# Looking for factory/warehouse building o scale



## cbishop (Nov 26, 2018)

Hello,
Man i have been searching everywhere for an o scale factory building. Only one could find is woodland scenics for 175.00, not wanting to spend that. Any suggestions or places i could find something? 
Thank you!


----------



## Lehigh74 (Sep 25, 2015)

There are plenty of factories out there, but built up structures aren’t cheap. Are you looking for a kit? Even those can cost a few bucks for something big like a factory.

Check Menards for built ups at a reasonable price. Also, Ameritown for kits or built ups if you don’t mind some tedious painting. And you can get that Woodland Scenics Door factory for less if you look around.


----------



## cbishop (Nov 26, 2018)

Yes i am thinking a kit but if i can find a built up for reasonable price. 

Perfect! Thank you!


----------



## traction fan (Oct 5, 2014)

cbishop said:


> Hello,
> Man i have been searching everywhere for an o scale factory building. Only one could find is woodland scenics for 175.00, not wanting to spend that. Any suggestions or places i could find something?
> Thank you!


cbishop;

Have you looked at Design Preservation Models? They make lots of excellent models of brick buildings, including a warehouse and furniture factory in HO and N scales. They may have them in O-scale too. Their structure kits are easy to build and reasonably priced. A lot less than $175.00! scratchbuilding would be another option. The large brick station shown below was made by kitbashing parts from two different DPM kits and scratchbuilding the rest from styrene and Holgate reynolds brick sheet. 

Traction Fan


----------



## traction fan (Oct 5, 2014)

cbishop said:


> Hello,
> Man i have been searching everywhere for an o scale factory building. Only one could find is woodland scenics for 175.00, not wanting to spend that. Any suggestions or places i could find something?
> Thank you!



cbishop; 

I just followed my own suggestion to you and googled "Design Preservation Models in O-scale". Yes, they do have a factory, and a warehouse, about $18.95 ea. Beats paying the bandits at Woodland Scenics $175.00


----------



## cbishop (Nov 26, 2018)

What did you click on? I cannot find it when i google it...


----------



## cole226 (Feb 8, 2013)

What are you looking for? I have an old (I think) Korber building. It's a built-up kit from years ago. Presents nice on layout. 9"WX11"LX7"T. Just a shell. no lights. It's listed in the 4 sale forum.


----------



## traction fan (Oct 5, 2014)

cbishop said:


> What did you click on? I cannot find it when i google it...


cbishop;

I went to google, and just typed in "Design Preservation Models." They showed a menu of models in various scales and I clicked on Design Preservation Models o scale. I then scrolled down through quite a few different building kits and saw one was a factory and another was a warehouse.

Traction Fan


----------



## CTValleyRR (Jul 26, 2014)

traction fan said:


> cbishop;
> 
> I just followed my own suggestion to you and googled "Design Preservation Models in O-scale". Yes, they do have a factory, and a warehouse, about $18.95 ea. Beats paying the bandits at Woodland Scenics $175.00


DPM is a Woodland Scenics brand. It looks like the OP was looking at WS "Built and Ready" structures, which are assembled and detailed at the factory. Those ae always going to be expensive. 

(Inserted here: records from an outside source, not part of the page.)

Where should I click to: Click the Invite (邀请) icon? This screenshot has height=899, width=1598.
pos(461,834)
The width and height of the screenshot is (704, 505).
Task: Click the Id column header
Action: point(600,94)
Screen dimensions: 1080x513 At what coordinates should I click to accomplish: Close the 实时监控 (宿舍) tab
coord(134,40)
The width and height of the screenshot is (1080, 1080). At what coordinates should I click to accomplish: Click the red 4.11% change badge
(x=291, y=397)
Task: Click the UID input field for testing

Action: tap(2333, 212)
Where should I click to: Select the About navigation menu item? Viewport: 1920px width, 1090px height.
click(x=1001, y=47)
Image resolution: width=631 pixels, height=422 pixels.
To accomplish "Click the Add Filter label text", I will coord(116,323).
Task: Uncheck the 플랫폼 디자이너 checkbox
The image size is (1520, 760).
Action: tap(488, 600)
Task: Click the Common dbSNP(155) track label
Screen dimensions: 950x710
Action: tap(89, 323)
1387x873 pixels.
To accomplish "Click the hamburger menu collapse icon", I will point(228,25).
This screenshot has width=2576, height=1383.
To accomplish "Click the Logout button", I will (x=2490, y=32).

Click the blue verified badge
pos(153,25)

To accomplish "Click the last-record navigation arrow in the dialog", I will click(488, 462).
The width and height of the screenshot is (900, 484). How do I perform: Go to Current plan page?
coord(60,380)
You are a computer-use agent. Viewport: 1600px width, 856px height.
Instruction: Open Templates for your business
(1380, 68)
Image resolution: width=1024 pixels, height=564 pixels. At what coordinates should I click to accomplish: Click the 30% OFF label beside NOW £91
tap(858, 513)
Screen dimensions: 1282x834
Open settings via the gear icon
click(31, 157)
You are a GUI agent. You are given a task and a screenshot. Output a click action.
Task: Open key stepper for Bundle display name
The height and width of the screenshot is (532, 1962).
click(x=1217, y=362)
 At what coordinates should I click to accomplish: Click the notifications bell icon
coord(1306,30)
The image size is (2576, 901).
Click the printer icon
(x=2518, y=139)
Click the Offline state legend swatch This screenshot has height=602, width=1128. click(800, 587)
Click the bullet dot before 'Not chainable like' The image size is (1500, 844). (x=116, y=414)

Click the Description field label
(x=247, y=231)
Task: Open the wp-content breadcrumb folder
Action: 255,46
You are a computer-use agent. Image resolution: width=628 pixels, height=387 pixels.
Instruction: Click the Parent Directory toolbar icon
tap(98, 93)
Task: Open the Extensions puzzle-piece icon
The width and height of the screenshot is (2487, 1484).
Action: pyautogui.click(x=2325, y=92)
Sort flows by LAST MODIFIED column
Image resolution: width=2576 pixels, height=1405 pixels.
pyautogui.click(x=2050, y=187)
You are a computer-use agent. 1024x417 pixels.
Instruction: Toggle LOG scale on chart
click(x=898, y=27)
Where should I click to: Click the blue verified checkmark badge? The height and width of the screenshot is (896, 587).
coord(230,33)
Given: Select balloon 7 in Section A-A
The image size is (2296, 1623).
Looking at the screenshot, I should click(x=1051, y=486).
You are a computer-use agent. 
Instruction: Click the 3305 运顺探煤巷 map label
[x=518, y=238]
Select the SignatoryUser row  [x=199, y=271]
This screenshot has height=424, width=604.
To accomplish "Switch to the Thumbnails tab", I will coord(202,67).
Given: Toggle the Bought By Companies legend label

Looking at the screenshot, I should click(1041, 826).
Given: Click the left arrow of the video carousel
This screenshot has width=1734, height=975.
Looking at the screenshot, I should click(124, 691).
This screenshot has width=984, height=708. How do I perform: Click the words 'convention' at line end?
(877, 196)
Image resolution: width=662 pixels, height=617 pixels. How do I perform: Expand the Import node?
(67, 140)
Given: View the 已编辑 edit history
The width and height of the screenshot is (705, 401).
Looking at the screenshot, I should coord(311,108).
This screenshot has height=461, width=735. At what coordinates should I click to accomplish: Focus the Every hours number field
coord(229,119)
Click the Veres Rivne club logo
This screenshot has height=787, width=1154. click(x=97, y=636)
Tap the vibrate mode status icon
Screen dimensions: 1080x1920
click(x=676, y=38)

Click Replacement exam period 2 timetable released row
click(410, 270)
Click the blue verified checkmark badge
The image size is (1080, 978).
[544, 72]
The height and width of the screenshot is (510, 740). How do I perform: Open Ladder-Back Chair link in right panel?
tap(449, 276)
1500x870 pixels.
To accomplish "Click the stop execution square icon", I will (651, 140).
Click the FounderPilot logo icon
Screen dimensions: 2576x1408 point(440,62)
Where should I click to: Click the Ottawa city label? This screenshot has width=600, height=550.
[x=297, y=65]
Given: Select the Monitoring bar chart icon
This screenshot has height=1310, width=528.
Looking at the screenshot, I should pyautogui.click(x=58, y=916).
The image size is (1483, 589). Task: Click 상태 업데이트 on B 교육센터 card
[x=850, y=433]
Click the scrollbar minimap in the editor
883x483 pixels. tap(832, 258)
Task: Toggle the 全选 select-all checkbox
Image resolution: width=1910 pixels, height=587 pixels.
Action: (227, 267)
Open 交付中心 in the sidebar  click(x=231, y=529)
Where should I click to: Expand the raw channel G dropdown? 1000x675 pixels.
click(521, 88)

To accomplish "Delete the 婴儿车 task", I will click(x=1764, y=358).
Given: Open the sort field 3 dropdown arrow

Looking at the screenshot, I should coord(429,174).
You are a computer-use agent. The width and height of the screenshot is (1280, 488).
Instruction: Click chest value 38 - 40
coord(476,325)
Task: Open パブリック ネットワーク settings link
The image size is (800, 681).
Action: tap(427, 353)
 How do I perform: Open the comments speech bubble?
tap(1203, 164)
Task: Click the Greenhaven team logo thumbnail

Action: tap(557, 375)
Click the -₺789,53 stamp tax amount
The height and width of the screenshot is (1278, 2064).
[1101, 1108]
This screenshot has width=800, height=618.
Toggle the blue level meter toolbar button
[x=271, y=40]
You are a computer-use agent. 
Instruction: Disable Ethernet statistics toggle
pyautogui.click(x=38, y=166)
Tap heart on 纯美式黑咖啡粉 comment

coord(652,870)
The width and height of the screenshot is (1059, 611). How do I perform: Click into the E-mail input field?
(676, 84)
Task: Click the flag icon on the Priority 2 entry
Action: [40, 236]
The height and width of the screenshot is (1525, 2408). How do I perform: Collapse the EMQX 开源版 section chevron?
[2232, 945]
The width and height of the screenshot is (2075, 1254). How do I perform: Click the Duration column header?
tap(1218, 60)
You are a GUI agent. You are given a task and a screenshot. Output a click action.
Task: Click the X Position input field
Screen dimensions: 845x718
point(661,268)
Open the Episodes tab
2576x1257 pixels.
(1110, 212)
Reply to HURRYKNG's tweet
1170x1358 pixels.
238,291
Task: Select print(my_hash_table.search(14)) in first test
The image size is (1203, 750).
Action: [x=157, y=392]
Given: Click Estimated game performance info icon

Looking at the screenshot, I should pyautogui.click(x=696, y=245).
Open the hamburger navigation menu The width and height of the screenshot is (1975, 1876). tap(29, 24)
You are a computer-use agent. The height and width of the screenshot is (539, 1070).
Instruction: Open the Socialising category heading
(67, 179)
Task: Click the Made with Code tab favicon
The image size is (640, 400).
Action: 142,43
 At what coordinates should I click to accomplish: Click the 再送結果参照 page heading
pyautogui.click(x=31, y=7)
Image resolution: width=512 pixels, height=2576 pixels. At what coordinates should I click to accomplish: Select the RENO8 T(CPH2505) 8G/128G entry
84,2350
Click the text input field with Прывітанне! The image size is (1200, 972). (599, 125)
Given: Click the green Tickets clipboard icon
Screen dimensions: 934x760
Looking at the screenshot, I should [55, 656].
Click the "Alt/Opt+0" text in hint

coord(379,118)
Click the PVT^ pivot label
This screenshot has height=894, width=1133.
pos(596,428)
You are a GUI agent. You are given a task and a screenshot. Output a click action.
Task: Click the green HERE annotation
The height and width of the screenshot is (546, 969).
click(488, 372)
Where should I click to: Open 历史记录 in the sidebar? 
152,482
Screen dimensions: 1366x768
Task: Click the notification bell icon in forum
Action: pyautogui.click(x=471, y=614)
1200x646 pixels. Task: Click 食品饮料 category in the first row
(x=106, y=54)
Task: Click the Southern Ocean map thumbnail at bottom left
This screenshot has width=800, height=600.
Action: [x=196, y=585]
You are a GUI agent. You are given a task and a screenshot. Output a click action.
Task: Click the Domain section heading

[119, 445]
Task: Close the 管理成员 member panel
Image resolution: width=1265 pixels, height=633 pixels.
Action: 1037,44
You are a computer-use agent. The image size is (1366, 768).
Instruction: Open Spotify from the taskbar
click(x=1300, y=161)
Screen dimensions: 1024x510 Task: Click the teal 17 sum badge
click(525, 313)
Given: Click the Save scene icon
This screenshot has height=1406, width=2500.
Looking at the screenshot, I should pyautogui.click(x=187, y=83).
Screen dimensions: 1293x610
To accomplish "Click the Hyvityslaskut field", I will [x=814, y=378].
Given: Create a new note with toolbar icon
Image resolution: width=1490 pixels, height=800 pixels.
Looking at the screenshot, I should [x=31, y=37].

Kits can be had for much less.


----------



## Lehigh74 (Sep 25, 2015)

cbishop said:


> Hello,
> Man i have been searching everywhere for an o scale factory building. Only one could find is woodland scenics for 175.00, not wanting to spend that. Any suggestions or places i could find something?
> Thank you!


I see on another thread that you are planning ground cover for the factory site. So did you decide on a factory structure?


----------



## cbishop (Nov 26, 2018)

Lehigh74 said:


> I see on another thread that you are planning ground cover for the factory site. So did you decide on a factory structure?


Yes,
Ill send pictures. I found a kit to assemble and used some misc pieces i had. I also got a 1906 pville factory that im painting and weathering to use. Hopefully all turns out.


----------



## Ridgelyman (Dec 13, 2020)

Plasticville , make your own sign and place it over their logo then spray the whole factory with Krylon matte finish.


----------